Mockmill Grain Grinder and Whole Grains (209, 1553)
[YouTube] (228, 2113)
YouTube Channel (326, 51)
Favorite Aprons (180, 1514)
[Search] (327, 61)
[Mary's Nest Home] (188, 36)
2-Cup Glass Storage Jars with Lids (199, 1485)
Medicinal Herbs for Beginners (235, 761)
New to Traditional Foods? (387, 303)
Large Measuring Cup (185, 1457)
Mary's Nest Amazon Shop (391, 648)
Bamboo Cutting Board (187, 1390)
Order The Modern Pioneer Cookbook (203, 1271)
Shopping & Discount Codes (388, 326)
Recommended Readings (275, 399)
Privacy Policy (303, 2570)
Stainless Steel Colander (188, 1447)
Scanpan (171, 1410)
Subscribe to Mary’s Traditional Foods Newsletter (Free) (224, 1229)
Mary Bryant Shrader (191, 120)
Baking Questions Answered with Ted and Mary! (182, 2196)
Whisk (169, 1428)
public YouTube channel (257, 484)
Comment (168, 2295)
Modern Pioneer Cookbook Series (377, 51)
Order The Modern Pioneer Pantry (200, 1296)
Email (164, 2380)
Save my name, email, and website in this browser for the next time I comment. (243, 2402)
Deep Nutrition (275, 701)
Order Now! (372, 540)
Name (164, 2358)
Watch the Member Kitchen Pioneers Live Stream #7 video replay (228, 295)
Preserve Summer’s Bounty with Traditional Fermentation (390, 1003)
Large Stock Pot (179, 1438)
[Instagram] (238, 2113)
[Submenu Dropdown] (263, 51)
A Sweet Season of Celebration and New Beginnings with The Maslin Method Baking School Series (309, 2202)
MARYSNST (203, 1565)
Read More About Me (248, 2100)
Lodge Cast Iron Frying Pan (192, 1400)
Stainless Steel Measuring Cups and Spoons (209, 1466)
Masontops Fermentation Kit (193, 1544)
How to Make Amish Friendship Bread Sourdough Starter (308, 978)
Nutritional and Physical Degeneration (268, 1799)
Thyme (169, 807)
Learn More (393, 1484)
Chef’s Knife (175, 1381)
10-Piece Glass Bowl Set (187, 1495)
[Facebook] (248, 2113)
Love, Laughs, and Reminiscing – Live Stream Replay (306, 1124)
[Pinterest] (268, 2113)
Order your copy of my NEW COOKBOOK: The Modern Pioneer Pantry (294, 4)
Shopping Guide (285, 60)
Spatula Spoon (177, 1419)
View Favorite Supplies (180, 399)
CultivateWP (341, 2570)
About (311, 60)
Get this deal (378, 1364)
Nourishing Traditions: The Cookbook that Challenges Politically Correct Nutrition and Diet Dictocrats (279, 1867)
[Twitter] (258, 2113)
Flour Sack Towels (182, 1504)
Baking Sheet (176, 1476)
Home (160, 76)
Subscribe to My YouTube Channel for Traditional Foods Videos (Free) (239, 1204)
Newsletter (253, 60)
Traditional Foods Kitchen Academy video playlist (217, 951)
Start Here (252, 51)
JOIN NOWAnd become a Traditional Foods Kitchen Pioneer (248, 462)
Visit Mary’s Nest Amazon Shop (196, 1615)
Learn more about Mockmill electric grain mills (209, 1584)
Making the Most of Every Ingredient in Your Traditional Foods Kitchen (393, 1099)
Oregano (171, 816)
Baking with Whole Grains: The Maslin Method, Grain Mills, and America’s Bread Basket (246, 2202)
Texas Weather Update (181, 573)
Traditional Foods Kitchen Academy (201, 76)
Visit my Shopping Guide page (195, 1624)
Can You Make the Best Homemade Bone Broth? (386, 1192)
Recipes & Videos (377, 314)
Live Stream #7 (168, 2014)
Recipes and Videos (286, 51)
________________________________________
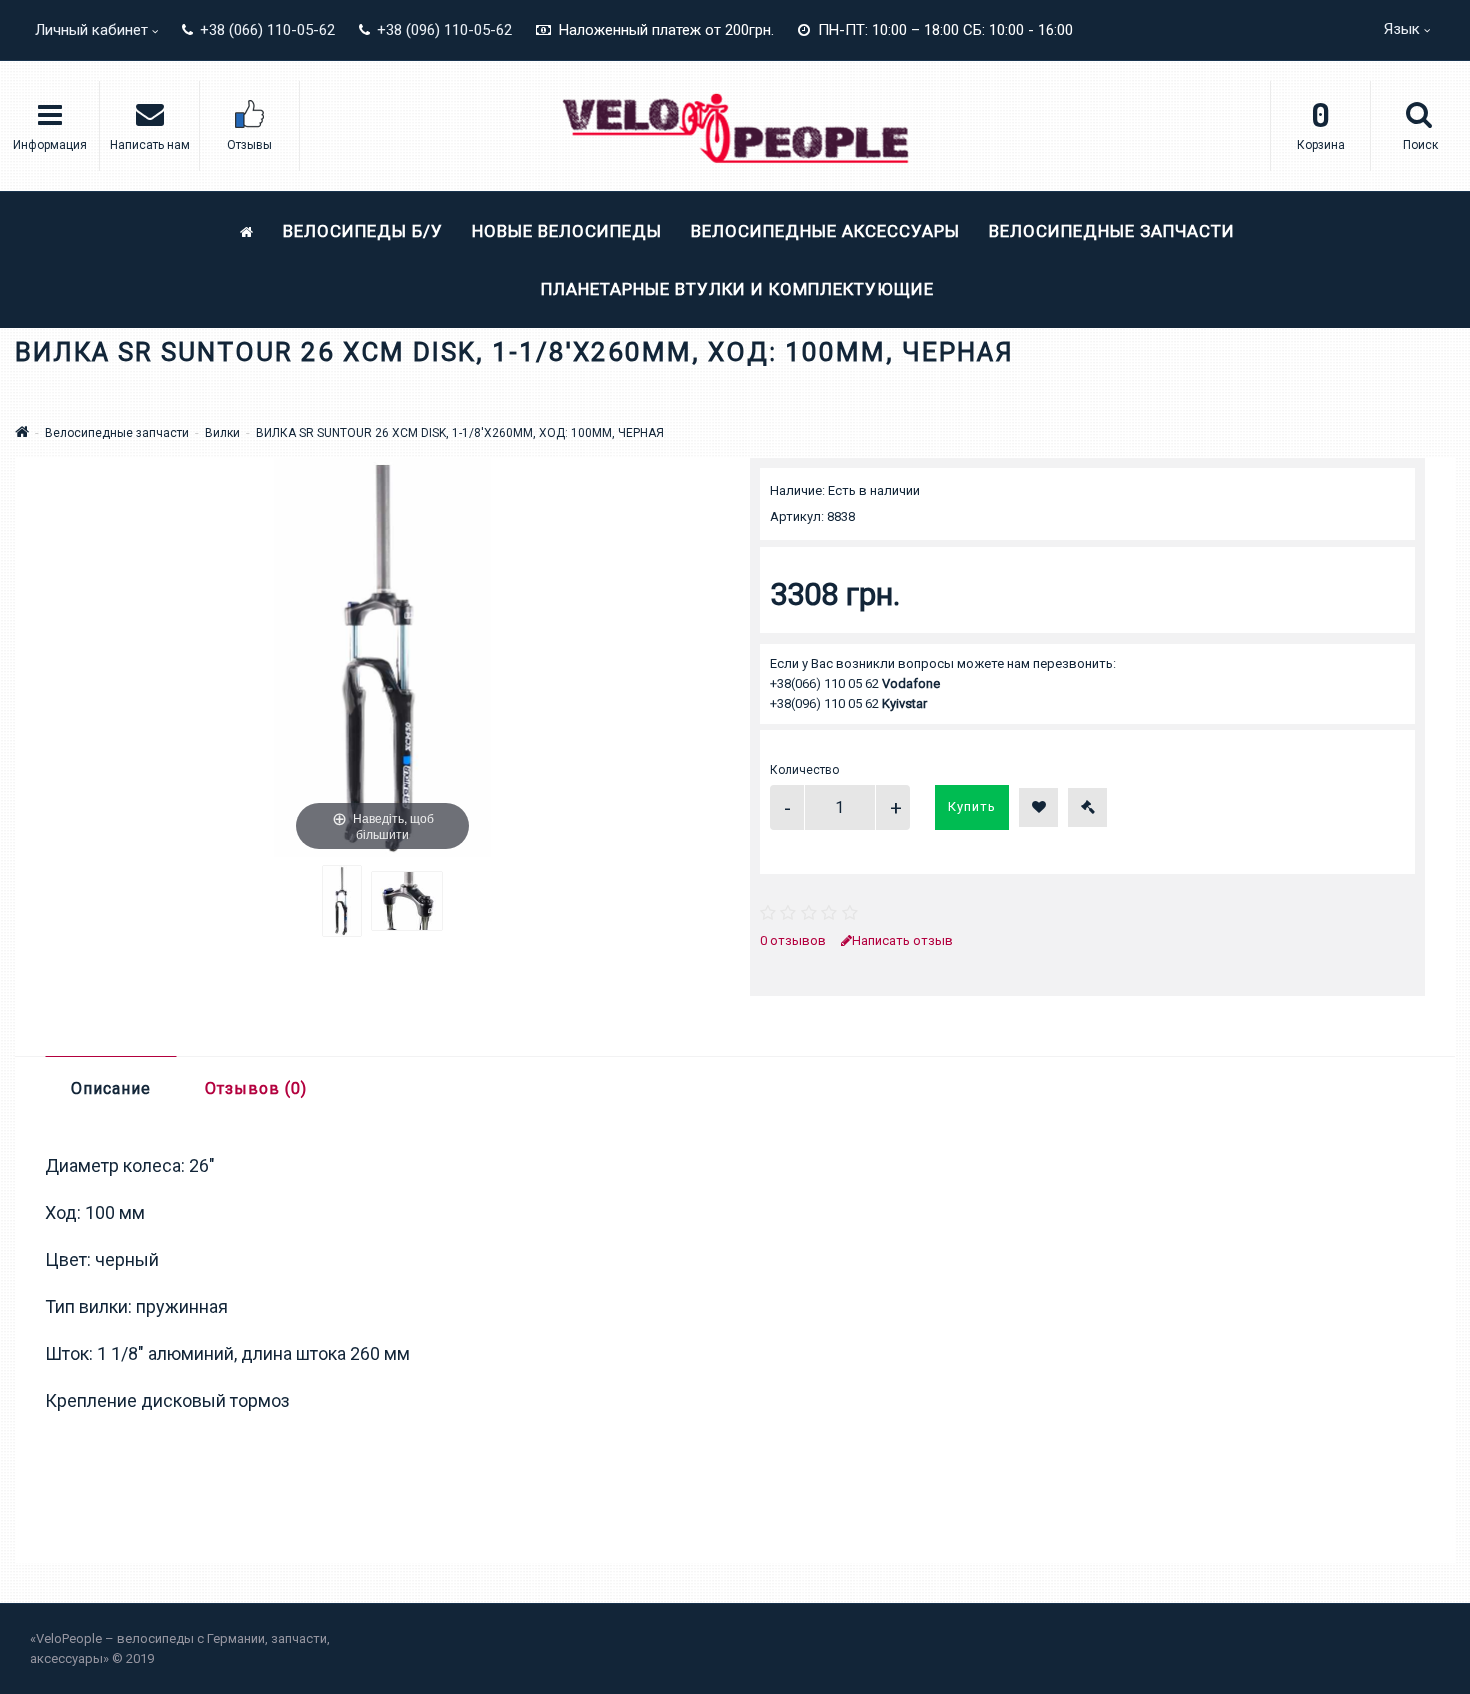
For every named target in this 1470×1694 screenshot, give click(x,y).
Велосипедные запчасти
________________________________________
◆ **EXERCISE AIM**
Copy only this part of the entries above: the line with "Mockmill Grain Grinder", the line with "[Pinterest] (268, 2113)", and the lines between, all exactly as written.

◆ **EXERCISE RESULT**
Mockmill Grain Grinder and Whole Grains (209, 1553)
[YouTube] (228, 2113)
YouTube Channel (326, 51)
Favorite Aprons (180, 1514)
[Search] (327, 61)
[Mary's Nest Home] (188, 36)
2-Cup Glass Storage Jars with Lids (199, 1485)
Medicinal Herbs for Beginners (235, 761)
New to Traditional Foods? (387, 303)
Large Measuring Cup (185, 1457)
Mary's Nest Amazon Shop (391, 648)
Bamboo Cutting Board (187, 1390)
Order The Modern Pioneer Cookbook (203, 1271)
Shopping & Discount Codes (388, 326)
Recommended Readings (275, 399)
Privacy Policy (303, 2570)
Stainless Steel Colander (188, 1447)
Scanpan (171, 1410)
Subscribe to Mary’s Traditional Foods Newsletter (Free) (224, 1229)
Mary Bryant Shrader (191, 120)
Baking Questions Answered with Ted and Mary! (182, 2196)
Whisk (169, 1428)
public YouTube channel (257, 484)
Comment (168, 2295)
Modern Pioneer Cookbook Series (377, 51)
Order The Modern Pioneer Pantry (200, 1296)
Email (164, 2380)
Save my name, email, and website in this browser for the next time I comment. (243, 2402)
Deep Nutrition (275, 701)
Order Now! (372, 540)
Name (164, 2358)
Watch the Member Kitchen Pioneers Live Stream #7 video replay (228, 295)
Preserve Summer’s Bounty with Traditional Fermentation (390, 1003)
Large Stock Pot (179, 1438)
[Instagram] (238, 2113)
[Submenu Dropdown] (263, 51)
A Sweet Season of Celebration and New Beginnings with The Maslin Method Baking School Series (309, 2202)
MARYSNST (203, 1565)
Read More About Me (248, 2100)
Lodge Cast Iron Frying Pan (192, 1400)
Stainless Steel Measuring Cups and Spoons (209, 1466)
Masontops Fermentation Kit (193, 1544)
How to Make Amish Friendship Bread Sourdough Starter (308, 978)
Nutritional and Physical Degeneration (268, 1799)
Thyme (169, 807)
Learn More (393, 1484)
Chef’s Knife (175, 1381)
10-Piece Glass Bowl Set (187, 1495)
[Facebook] (248, 2113)
Love, Laughs, and Reminiscing – Live Stream Replay (306, 1124)
[Pinterest] (268, 2113)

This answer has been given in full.